GIVEN RECORDS —
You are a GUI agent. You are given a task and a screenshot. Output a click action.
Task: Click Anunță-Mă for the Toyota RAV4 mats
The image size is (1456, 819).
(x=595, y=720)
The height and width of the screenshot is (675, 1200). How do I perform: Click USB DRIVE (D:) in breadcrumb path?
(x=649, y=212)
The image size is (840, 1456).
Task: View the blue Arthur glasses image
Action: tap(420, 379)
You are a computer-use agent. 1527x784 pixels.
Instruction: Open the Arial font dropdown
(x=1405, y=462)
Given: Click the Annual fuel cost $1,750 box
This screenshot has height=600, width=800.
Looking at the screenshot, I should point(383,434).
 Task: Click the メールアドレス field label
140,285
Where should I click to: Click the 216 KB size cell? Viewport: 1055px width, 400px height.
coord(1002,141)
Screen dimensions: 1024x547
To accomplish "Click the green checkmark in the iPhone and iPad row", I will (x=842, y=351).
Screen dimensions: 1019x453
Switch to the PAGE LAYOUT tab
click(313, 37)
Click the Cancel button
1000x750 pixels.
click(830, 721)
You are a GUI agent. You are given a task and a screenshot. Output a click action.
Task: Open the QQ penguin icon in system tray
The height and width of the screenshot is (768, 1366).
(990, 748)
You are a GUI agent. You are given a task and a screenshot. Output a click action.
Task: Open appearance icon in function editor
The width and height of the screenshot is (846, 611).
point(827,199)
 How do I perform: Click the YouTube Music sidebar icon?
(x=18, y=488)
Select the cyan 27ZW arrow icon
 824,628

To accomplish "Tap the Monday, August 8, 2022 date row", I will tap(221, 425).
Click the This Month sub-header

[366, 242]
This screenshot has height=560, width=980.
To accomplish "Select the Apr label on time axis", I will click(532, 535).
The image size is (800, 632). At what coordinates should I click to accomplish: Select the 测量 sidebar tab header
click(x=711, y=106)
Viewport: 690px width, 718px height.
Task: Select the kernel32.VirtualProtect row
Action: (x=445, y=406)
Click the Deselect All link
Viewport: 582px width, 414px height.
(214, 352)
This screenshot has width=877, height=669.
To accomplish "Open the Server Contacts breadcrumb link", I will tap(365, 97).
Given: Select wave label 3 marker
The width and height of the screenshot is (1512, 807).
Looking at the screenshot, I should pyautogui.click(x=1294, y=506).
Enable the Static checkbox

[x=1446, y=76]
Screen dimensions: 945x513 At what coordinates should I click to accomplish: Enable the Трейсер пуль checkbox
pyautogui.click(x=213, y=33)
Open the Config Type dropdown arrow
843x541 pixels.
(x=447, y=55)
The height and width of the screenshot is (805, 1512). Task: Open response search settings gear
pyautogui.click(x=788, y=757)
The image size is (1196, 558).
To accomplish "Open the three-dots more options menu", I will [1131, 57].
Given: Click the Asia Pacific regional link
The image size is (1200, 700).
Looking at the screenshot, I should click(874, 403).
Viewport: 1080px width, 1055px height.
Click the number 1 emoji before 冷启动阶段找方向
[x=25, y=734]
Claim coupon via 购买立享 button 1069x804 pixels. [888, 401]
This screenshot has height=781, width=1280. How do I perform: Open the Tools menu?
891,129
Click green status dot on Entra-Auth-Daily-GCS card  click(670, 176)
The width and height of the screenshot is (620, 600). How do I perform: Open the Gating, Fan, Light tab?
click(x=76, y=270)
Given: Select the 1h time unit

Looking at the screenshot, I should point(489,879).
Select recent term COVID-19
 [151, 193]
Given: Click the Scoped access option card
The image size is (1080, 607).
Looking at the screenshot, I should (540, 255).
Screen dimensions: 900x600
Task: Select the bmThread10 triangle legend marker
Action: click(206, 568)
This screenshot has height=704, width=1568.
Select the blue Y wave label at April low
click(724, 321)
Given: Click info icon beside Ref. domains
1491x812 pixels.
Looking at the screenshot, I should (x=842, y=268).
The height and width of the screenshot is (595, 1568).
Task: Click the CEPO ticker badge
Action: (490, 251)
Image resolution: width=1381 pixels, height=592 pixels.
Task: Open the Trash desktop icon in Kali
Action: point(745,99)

WHAT TO DO — Render each line of the entries above as a Markdown table with two columns headed Row and Text. Number the lines in order and leave out any blank lines.

PROBLEM SOLUTION —
| Row | Text |
|---|---|
| 1 | You are a GUI agent. You are given a task and a screenshot. Output a click action. |
| 2 | Task: Click Anunță-Mă for the Toyota RAV4 mats |
| 3 | The image size is (1456, 819). |
| 4 | (x=595, y=720) |
| 5 | The height and width of the screenshot is (675, 1200). How do I perform: Click USB DRIVE (D:) in breadcrumb path? |
| 6 | (x=649, y=212) |
| 7 | The image size is (840, 1456). |
| 8 | Task: View the blue Arthur glasses image |
| 9 | Action: tap(420, 379) |
| 10 | You are a computer-use agent. 1527x784 pixels. |
| 11 | Instruction: Open the Arial font dropdown |
| 12 | (x=1405, y=462) |
| 13 | Given: Click the Annual fuel cost $1,750 box |
| 14 | This screenshot has height=600, width=800. |
| 15 | Looking at the screenshot, I should point(383,434). |
| 16 |  Task: Click the メールアドレス field label |
| 17 | 140,285 |
| 18 | Where should I click to: Click the 216 KB size cell? Viewport: 1055px width, 400px height. |
| 19 | coord(1002,141) |
| 20 | Screen dimensions: 1024x547 |
| 21 | To accomplish "Click the green checkmark in the iPhone and iPad row", I will (x=842, y=351). |
| 22 | Screen dimensions: 1019x453 |
| 23 | Switch to the PAGE LAYOUT tab |
| 24 | click(313, 37) |
| 25 | Click the Cancel button |
| 26 | 1000x750 pixels. |
| 27 | click(830, 721) |
| 28 | You are a GUI agent. You are given a task and a screenshot. Output a click action. |
| 29 | Task: Open the QQ penguin icon in system tray |
| 30 | The height and width of the screenshot is (768, 1366). |
| 31 | (990, 748) |
| 32 | You are a GUI agent. You are given a task and a screenshot. Output a click action. |
| 33 | Task: Open appearance icon in function editor |
| 34 | The width and height of the screenshot is (846, 611). |
| 35 | point(827,199) |
| 36 |  How do I perform: Click the YouTube Music sidebar icon? |
| 37 | (x=18, y=488) |
| 38 | Select the cyan 27ZW arrow icon |
| 39 |  824,628 |
| 40 | To accomplish "Tap the Monday, August 8, 2022 date row", I will tap(221, 425). |
| 41 | Click the This Month sub-header |
| 42 | [366, 242] |
| 43 | This screenshot has height=560, width=980. |
| 44 | To accomplish "Select the Apr label on time axis", I will click(532, 535). |
| 45 | The image size is (800, 632). At what coordinates should I click to accomplish: Select the 测量 sidebar tab header |
| 46 | click(x=711, y=106) |
| 47 | Viewport: 690px width, 718px height. |
| 48 | Task: Select the kernel32.VirtualProtect row |
| 49 | Action: (x=445, y=406) |
| 50 | Click the Deselect All link |
| 51 | Viewport: 582px width, 414px height. |
| 52 | (214, 352) |
| 53 | This screenshot has width=877, height=669. |
| 54 | To accomplish "Open the Server Contacts breadcrumb link", I will tap(365, 97). |
| 55 | Given: Select wave label 3 marker |
| 56 | The width and height of the screenshot is (1512, 807). |
| 57 | Looking at the screenshot, I should pyautogui.click(x=1294, y=506). |
| 58 | Enable the Static checkbox |
| 59 | [x=1446, y=76] |
| 60 | Screen dimensions: 945x513 At what coordinates should I click to accomplish: Enable the Трейсер пуль checkbox |
| 61 | pyautogui.click(x=213, y=33) |
| 62 | Open the Config Type dropdown arrow |
| 63 | 843x541 pixels. |
| 64 | (x=447, y=55) |
| 65 | The height and width of the screenshot is (805, 1512). Task: Open response search settings gear |
| 66 | pyautogui.click(x=788, y=757) |
| 67 | The image size is (1196, 558). |
| 68 | To accomplish "Open the three-dots more options menu", I will [1131, 57]. |
| 69 | Given: Click the Asia Pacific regional link |
| 70 | The image size is (1200, 700). |
| 71 | Looking at the screenshot, I should click(874, 403). |
| 72 | Viewport: 1080px width, 1055px height. |
| 73 | Click the number 1 emoji before 冷启动阶段找方向 |
| 74 | [x=25, y=734] |
| 75 | Claim coupon via 购买立享 button 1069x804 pixels. [888, 401] |
| 76 | This screenshot has height=781, width=1280. How do I perform: Open the Tools menu? |
| 77 | 891,129 |
| 78 | Click green status dot on Entra-Auth-Daily-GCS card  click(670, 176) |
| 79 | The width and height of the screenshot is (620, 600). How do I perform: Open the Gating, Fan, Light tab? |
| 80 | click(x=76, y=270) |
| 81 | Given: Select the 1h time unit |
| 82 | Looking at the screenshot, I should point(489,879). |
| 83 | Select recent term COVID-19 |
| 84 |  [151, 193] |
| 85 | Given: Click the Scoped access option card |
| 86 | The image size is (1080, 607). |
| 87 | Looking at the screenshot, I should (540, 255). |
| 88 | Screen dimensions: 900x600 |
| 89 | Task: Select the bmThread10 triangle legend marker |
| 90 | Action: click(206, 568) |
| 91 | This screenshot has height=704, width=1568. |
| 92 | Select the blue Y wave label at April low |
| 93 | click(724, 321) |
| 94 | Given: Click info icon beside Ref. domains |
| 95 | 1491x812 pixels. |
| 96 | Looking at the screenshot, I should (x=842, y=268). |
| 97 | The height and width of the screenshot is (595, 1568). |
| 98 | Task: Click the CEPO ticker badge |
| 99 | Action: (490, 251) |
| 100 | Image resolution: width=1381 pixels, height=592 pixels. |
| 101 | Task: Open the Trash desktop icon in Kali |
| 102 | Action: point(745,99) |